The Electronic Privacy Information Center has filed a Freedom of Information Act (FOIA) in 2010 to get the government to supply documents on this connection. The government is refusing to cooperate. So, the group is suing in federal court.
A U.S. District Judge sided with the government last July. Now the case will be considered by the D.C. Circuit Court (March 20).
EPIC asked for, among other things, communication between the NSA and Google about Gmail and Google’s “decision to fail to routinely encrypt” messages before Jan. 13, 2010.
The NSA’s response to the request for records noted that the agency “works with a broad range of commercial partners and research associations” to ensure the availability of secure information systems. The agency, however, refused to confirm or deny any partnership with Google.
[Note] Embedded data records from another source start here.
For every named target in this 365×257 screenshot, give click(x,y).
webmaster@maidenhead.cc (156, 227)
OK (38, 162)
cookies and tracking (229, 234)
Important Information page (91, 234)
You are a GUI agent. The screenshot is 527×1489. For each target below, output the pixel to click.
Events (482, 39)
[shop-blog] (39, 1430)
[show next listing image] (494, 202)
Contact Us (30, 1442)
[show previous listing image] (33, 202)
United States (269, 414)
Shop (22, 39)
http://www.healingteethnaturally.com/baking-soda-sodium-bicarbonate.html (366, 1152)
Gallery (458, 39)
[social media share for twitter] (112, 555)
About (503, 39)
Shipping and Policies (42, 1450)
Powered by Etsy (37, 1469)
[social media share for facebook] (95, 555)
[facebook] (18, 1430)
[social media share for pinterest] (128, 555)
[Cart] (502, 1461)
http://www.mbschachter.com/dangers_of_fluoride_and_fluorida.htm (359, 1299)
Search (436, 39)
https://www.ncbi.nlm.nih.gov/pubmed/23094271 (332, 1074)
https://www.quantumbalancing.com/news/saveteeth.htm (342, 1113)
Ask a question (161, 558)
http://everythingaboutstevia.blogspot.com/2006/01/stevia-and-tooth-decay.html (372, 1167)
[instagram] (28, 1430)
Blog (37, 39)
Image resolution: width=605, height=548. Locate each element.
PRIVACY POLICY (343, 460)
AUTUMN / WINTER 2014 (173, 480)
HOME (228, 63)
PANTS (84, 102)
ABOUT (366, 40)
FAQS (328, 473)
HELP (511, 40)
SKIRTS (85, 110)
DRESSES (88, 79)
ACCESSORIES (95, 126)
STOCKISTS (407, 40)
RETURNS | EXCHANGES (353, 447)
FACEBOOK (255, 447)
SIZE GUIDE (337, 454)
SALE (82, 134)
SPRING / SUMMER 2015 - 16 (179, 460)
Why would NSA have anything to do with Google? To spy on people? Oh, no. Not that. It merely monitors Google to make sure that the government’s use of Google is not at risk from malicious intrusion by the public. It’s a national security issue. The NSA is defending national security.
EPIC’s attorneys, including Marc Rotenberg, the group’s president, said in court papers that the document request includes records that are not relevant to the NSA’s information assurance mission.
“The NSA mischaracterizes EPIC’s FOIA Request by stating that responsive documents would reveal ‘information about a potential Google-NSA relationship,’” Rotenberg said. . . .
EPIC said its records request does not seek documents about NSA’s role to secure government computer networks. “Google provides cloud-based services to consumers, not critical infrastructure services to the government,” Rotenberg said.
The NSA can find anything it wants to find. But, as with all digital searches, it costs NSA to do this. The cheaper it can do this, the more money it can spend extending its mission in other areas not yet covered. It therefore resists intrusion into its shortcuts.